The Progressives, soon called the Bull Moose Party, attracted the usual group of reformers, and some cranks. Each new party does this. Roosevelt had, many years before, spoken of the “lunatic fringe” which clings to the skirts of every sincere reform.
“But the whole body,” writes Mr. Thayer, “judged without prejudice, probably contained the largest number of disinterested, public-spirited, and devoted persons, who had ever met for a national and political object since the group which formed the Republican Party in 1854.”
All the new measures which they proposed, although denounced by the two old parties, were in use in other democratic countries; many of them have since been adopted here. Roosevelt foresaw the radical wave which was later to sweep over the country and was trying to make our government more liberal, so as to meet the new spirit of things. The more radical of Socialists always hated him as their worst enemy, for they knew that his reasonable reforms would make it impossible for them to succeed in their extreme proposals.
The jokes made about the new party were often most amusing and added a great deal of interest to an exciting campaign. The Bull Moosers were very much in earnest, and had a camp-meeting fervor, which laid them open to a good deal of ridicule. But they could stand it, for they knew that as between themselves and the Republicans, the last laugh would be theirs. The Republicans had nominated Mr. Taft by means of delegates from rock-ribbed Democratic States like Alabama, Florida and Georgia, let them now see if they could elect him by such means!
One phase of the campaign was a shame and a disgrace. The Republican newspapers joined in the use of abusive terms against Roosevelt, to a degree which has never been paralleled, before nor since. They described him as a monster, a foul traitor, another Benedict Arnold, and for weeks used language about him for which the writers would be overcome with shame if it were brought home to them now. This had its natural result. Just as the speeches of Emma Goldman and others stirred up the murderer of President McKinley to his act, so this reiteration of abuse, this harping on the assertion that Roosevelt was the enemy of the country, the destroyer of law and liberty, induced another weak-minded creature to attempt murder.

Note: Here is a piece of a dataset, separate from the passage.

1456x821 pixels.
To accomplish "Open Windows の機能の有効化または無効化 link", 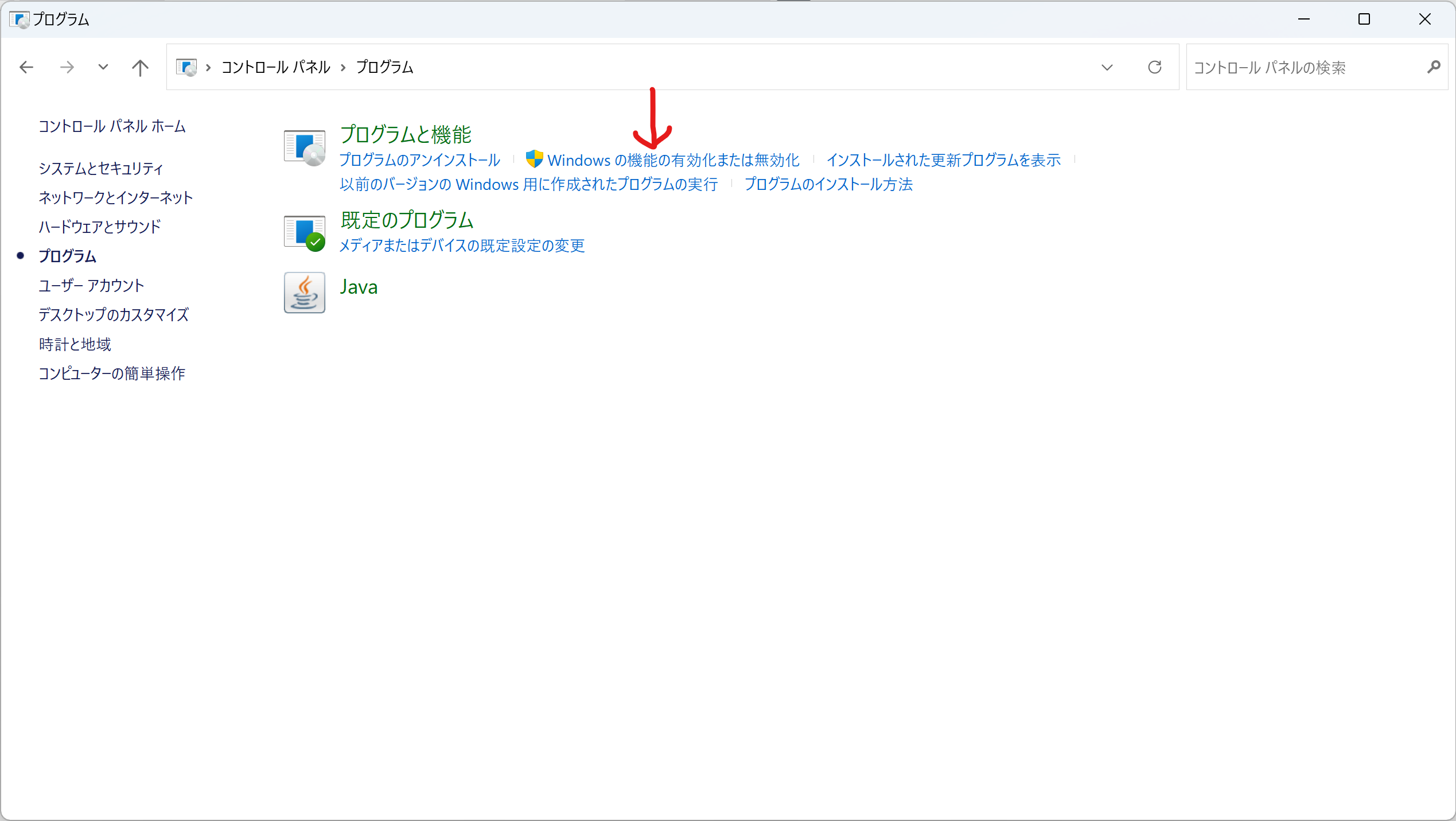I will tap(673, 160).
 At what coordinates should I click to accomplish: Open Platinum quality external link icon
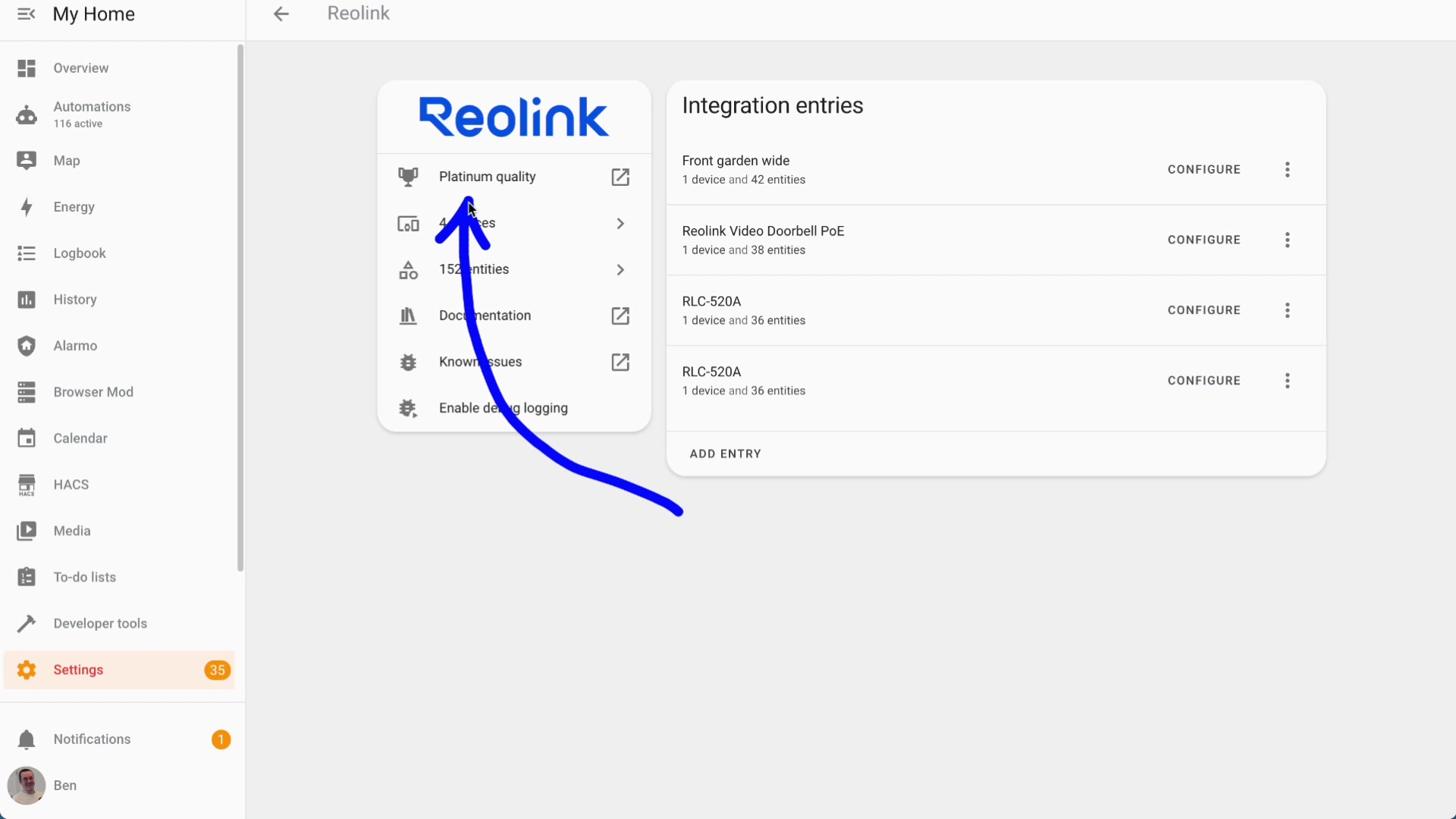click(x=620, y=177)
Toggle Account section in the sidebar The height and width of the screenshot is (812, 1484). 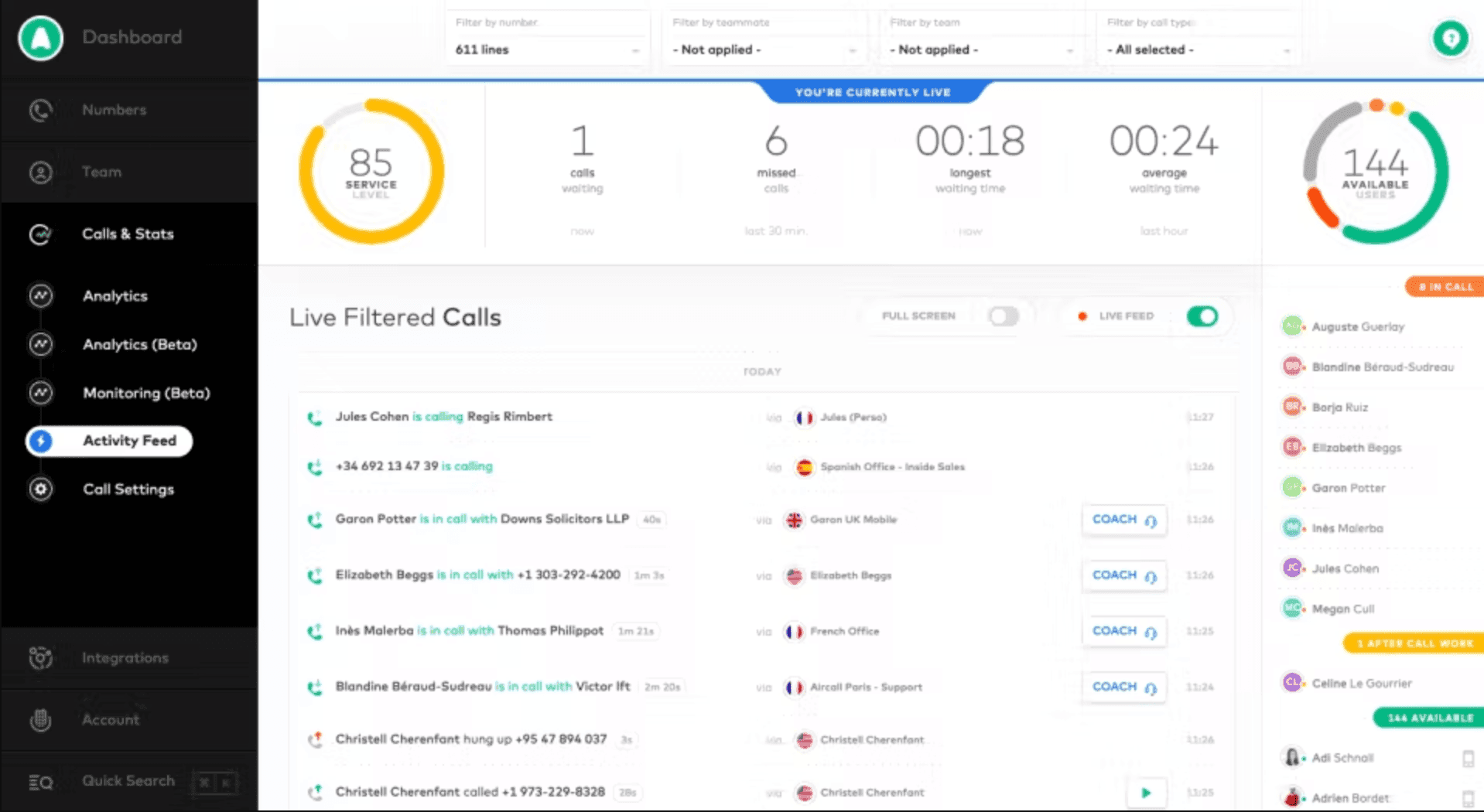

A man named Schrank who said that he had been led on by what he read in the papers, waited for Roosevelt outside a hotel in Milwaukee. This was during the campaign and Roosevelt was leaving the hotel to make a speech in a public hall. As he stood up in his automobile, Schrank shot him in the chest. The bullet was partially checked by a thick roll of paper—the notes for his speech—and by an eye-glasses case. Nevertheless, with the bullet in him, only stopping to change his blood-soaked shirt, he refused to quit. He went and made his speech, standing on the platform and speaking for over an hour.